Because the individual nodes don't trust each other and act strictly in their own self-interest, they can't simply mesh. Instead, their "unity" emerges as a shared, externalized protocol or state machine (the mediating middle). The network actually "comes into existence" when the nodes are fully initialized and aware of their local state, but simultaneously realize they can only achieve anything by serializing their data and passing it through this massive, alienating central protocol."

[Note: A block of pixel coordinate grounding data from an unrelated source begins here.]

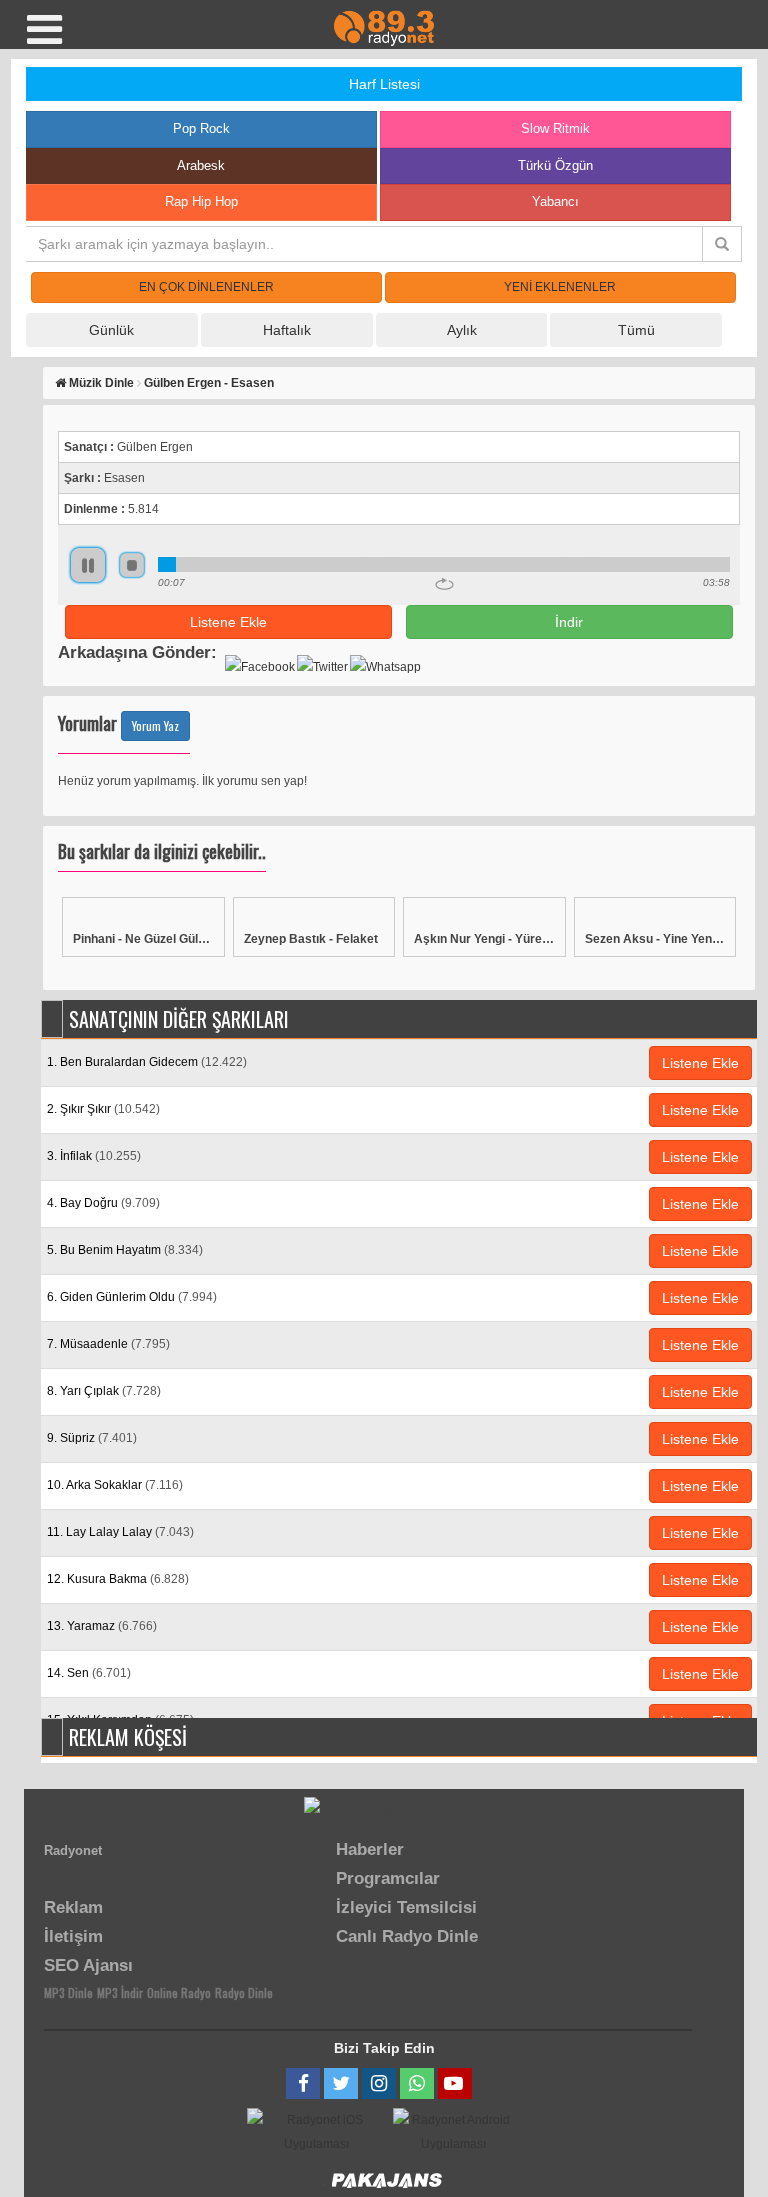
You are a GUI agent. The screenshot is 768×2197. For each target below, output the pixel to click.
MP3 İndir (120, 1992)
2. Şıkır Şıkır (103, 1109)
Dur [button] (132, 565)
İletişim (73, 1936)
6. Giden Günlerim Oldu (132, 1297)
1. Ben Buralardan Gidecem (147, 1062)
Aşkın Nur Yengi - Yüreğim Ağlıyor (484, 939)
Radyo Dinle (244, 1992)
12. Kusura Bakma (118, 1579)
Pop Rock (201, 128)
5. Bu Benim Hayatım (125, 1250)
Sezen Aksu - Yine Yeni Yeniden (655, 939)
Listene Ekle (228, 622)
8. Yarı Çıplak (104, 1391)
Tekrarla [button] (444, 584)
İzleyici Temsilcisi (406, 1907)
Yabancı (555, 201)
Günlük (111, 330)
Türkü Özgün (555, 165)
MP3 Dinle (68, 1992)
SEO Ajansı (88, 1965)
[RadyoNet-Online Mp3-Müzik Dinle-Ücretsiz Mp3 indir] (384, 27)
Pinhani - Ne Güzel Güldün (143, 939)
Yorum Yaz (155, 725)
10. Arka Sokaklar (115, 1485)
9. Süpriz (92, 1438)
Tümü (636, 330)
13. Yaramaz (102, 1626)
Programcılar (388, 1878)
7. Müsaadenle (108, 1344)
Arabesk (201, 165)
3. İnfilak (94, 1156)
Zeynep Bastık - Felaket (311, 939)
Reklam (73, 1907)
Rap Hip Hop (201, 201)
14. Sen (89, 1673)
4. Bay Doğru (103, 1203)
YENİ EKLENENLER (560, 287)
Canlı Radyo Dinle (407, 1936)
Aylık (462, 330)
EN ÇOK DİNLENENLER (206, 287)
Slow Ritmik (555, 128)
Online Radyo (179, 1992)
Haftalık (287, 330)
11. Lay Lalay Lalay (120, 1532)
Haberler (370, 1849)
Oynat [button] (88, 565)
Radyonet (73, 1850)
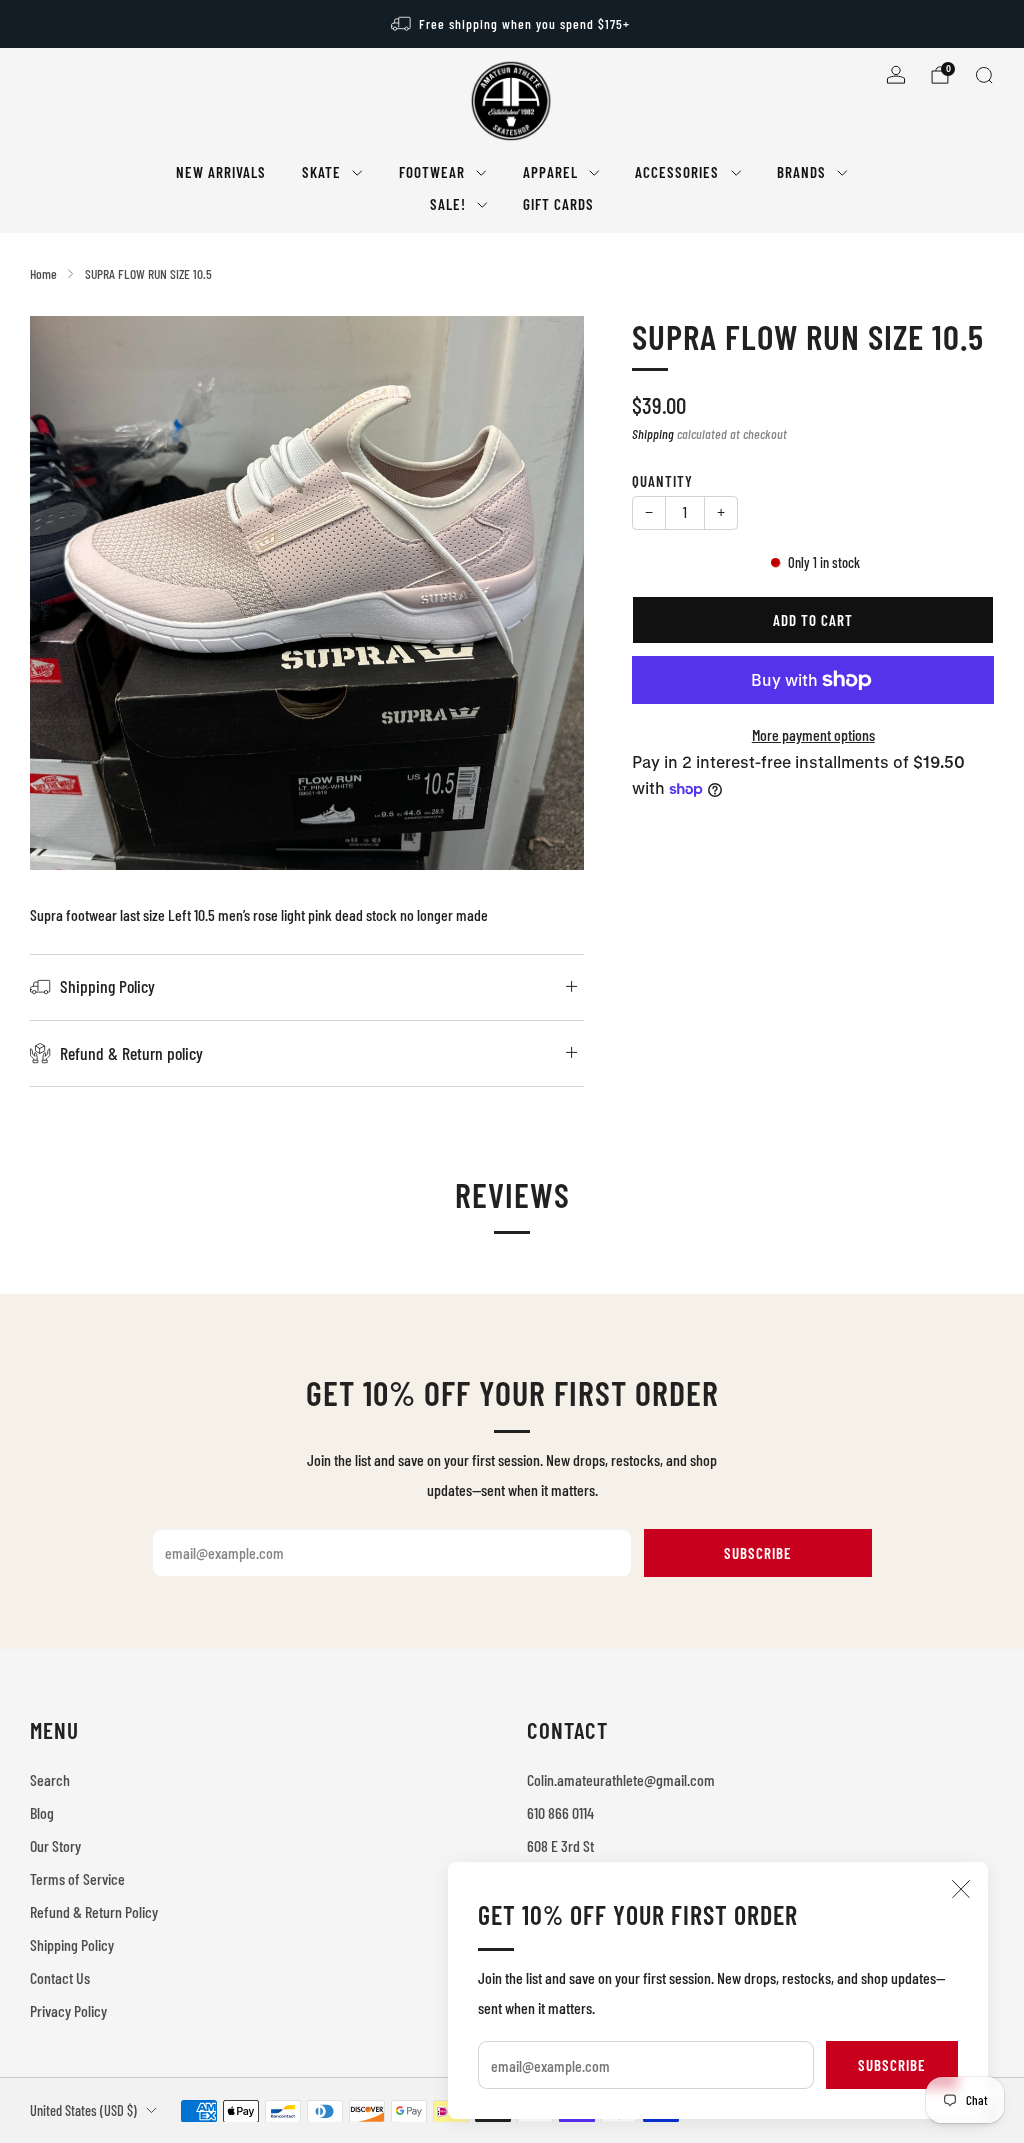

TLDR: society is made up of individuals, but every single individual thinks they are the main character. We all view ourselves as independent and self-sufficient. And because we all act like we are the centre of the universe, we don't naturally form a harmonious blob. We look at other people and see them as external objects -- NPCs who are separate from us. To interact, we have to invent a third party that sits between us—money, laws, government, social norms. ("The unity thus emerges as a mediating middle which is excluded and distinguished from the departed actuality of the two aspects; thus it itself has an actual objectivity...")
IMHO it's actually really just bog standard liberalism / social contract stuff masquerading behind obscurantist German / high-philosophical language. Though it's probably more mmeant to be more about knowledge and experience and human spirit than boring market relationships etc.